US boosts missile defense readiness in response to North Korea’s “serious escalation” with recent missile tests


US officials said Thursday that the Pentagon was amplifying its readiness in the Pacific in light of two North Korean missile tests over the past two weeks. North Korea said the launches were to help develop satellites, but as CBS News Asia correspondent Elizabeth Palmer reports, American intelligence agencies believe Kim Jong Un’s military was really testing components of its gigantic “Hwasong-17” intercontinental ballistic missile (ICBM).

The new weapon was rolled out in a military parade in 2020, but as far as anyone knows, it has never actually been fired. If the missile works the way it has been designed to, it could potentially reach anywhere in the continental United States.

North Korea has ramped up its missile testing since the beginning of the year, and the US has expressed concern that the international community isn’t doing enough to stop them.

A screengrab from video aired on October 10, 2020 by North Korean state television shows what is believed to be the country’s new, unproven Hwasong-17 intercontinental ballistic missile on parade in Pyongyang during festivities to mark the 75th anniversary of North Korea’s ruling party.


A senior Biden administration official said Thursday that the February 26 and March 4 missile tests represented a “serious escalation” by North Korea, but that unlike three ICBM tests carried out in 2017, neither of the recent launches demonstrated the range or capabilities of the missile system involved.

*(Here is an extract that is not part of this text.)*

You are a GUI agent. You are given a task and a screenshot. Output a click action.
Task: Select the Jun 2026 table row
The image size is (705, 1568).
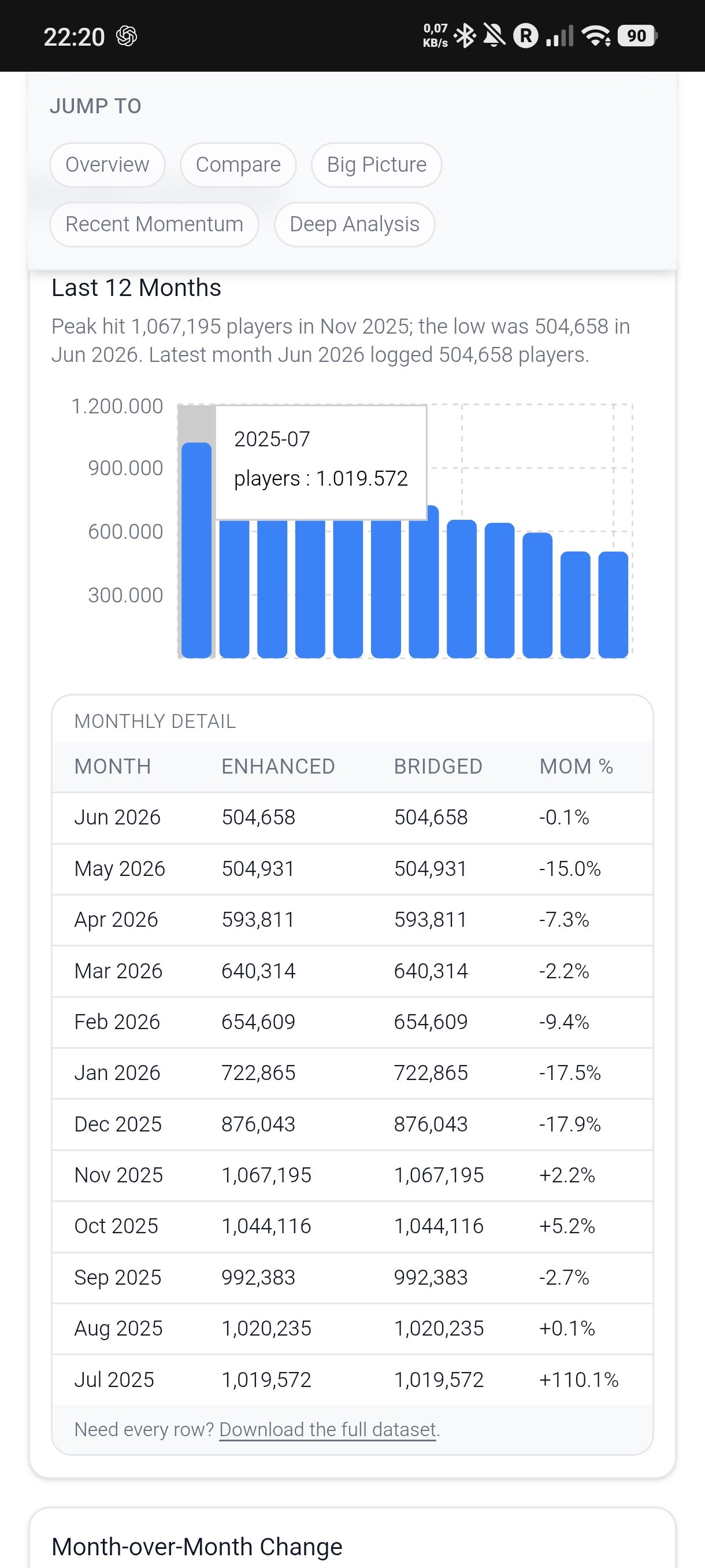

They were “likely intended to test elements of this new system before the DPRK [North Korea] conducts a launch in full range, which they will potentially attempt to disguise as a space launch,” the official said, citing a US intelligence assessment they said had been made in close coordination with key regional allies Japan and South Korea. The information had been shared with other American allies, including at the United Nations.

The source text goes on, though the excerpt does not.